A broker, who procures a buyer, earns his commission if he produces a buyer on the terms required by the broker’s listing, or if he procures a buyer with whom the seller enters into a binding agreement *537to sell. In Diamond v. Haydis, 88 Ariz. 326, 356 P.2d 643, we said:

“In determining the rights of a real estate broker to his commission, the established rule of law in this jurisdiction is that:
“ ‘ * * * in the absence of a specific contract to the contrary, when a real estate broker has brought together the parties to a sale or exchange of real estate, and they have agreed fully on the terms and entered into a binding contract for such sale or exchange, his duties are at an end and his commission is fully-earned, and it is immaterial that the parties to the contract rescind mutually or that one or the other thereof defaults and the sale or exchange is not fully effected.’ Lockett v.
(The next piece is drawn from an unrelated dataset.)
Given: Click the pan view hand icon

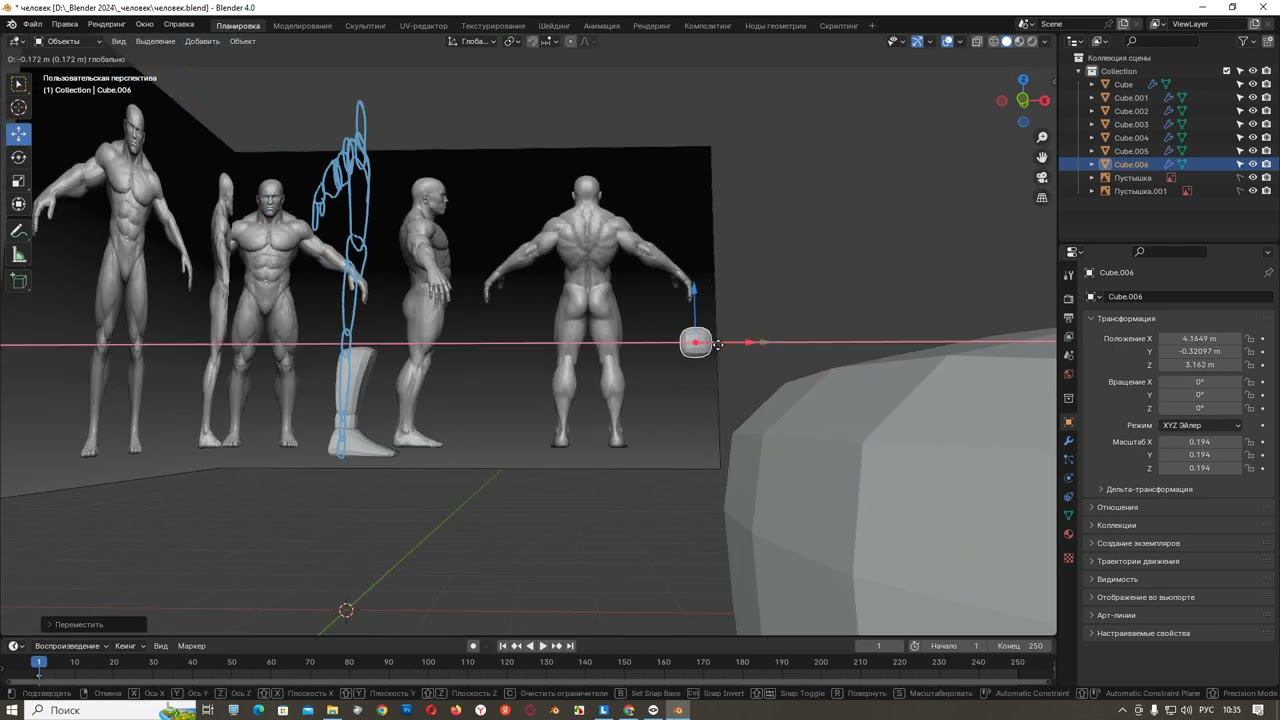Looking at the screenshot, I should coord(1042,157).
Drake, 43 Ariz. 357, 31 P.2d 499, 500; Sligh v. Watson, 69 Ariz. 373, 214 P.2d 123.”

In the instant case, plaintiff did not procure the buyer, and does not claim to have done so.

Plaintiff’s claim is based upon the printed portions of the escrow instructions which provide that in the event of a cancellation plaintiff shall be paid one-half of the earnest money. Plaintiff also bases his claim upon his testimony that this is an established custom in Phoenix. The law in regard to the rights of a broker to a commission is set forth in Diamond v. Haydis, supra. While the law entitles a broker to a commission, even though the buyer defaults on a binding contract, this does not entitle the broker to a part of the earnest money in a case where the broker did not procure the buyer who posted the earnest money. The law gives the broker a commission where he procures a buyer with whom the seller enters into a binding contract, because the broker has performed the service for which it was agreed to compensate him. All the conditions provided for in the agreement must be performed before a broker is entitled to a commission. Diamond v. Haydis, supra. In the instant case the procuring of a lease with Doccor, Inc., was one of the conditions of the agreement. This condition was not met.
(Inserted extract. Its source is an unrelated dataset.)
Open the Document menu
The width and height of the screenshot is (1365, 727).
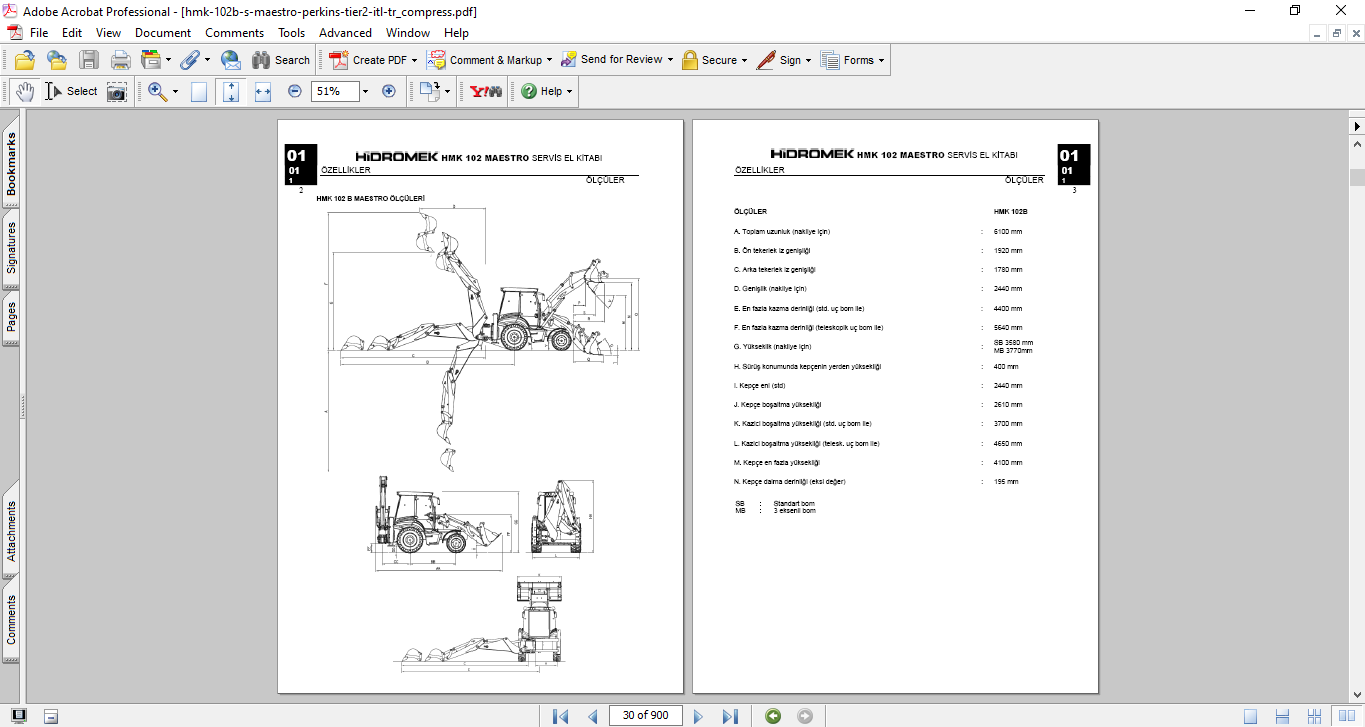point(163,33)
The custom of paying the broker only one-half the earnest money in the event of a subsequent default is undoubtedly based upon a desire to salvage part of the earnest money for a seller who has been inconvenienced or hurt financially by the default. But whether law or custom is the basis of a claim for a commission, we have found no case holding that a broker is entitled to compensation out of the earnest money deposited in connection with a deal in which the broker was not the procuring cause of the prospect whose default freed the earnest money from the contract of sale. As we said in Nordale v. Fisher, 93 Ariz. 342, 380 P.2d 1003, plaintiff, in order to recover, must show that he was “the efficient, proximate and procuring cause of the sale.”

In the instant case it would have been necessary to show that the broker procured the signed lease of the doctors which was one of the conditions of the agreement. If plaintiff had succeeded in getting the doctors to sign a lease and put up earnest money, then, upon a default by the doctors, it might be argued that plaintiff would be entitled to his commission, or one-half of the earnest money, depending upon the exact facts. But where the only money posted came from the buyer with whom plaintiff had no connection we think that it is clear that plaintiff had no right to any of the earnest money deposited in escrow by such buyer. This is particularly true where, as here, the buyer’s default was at least partially caused by the failure of plaintiff to procure a lease from the doctors.

Affirmed.

BERNSTEIN and LOCKWOOD, JJ., concur.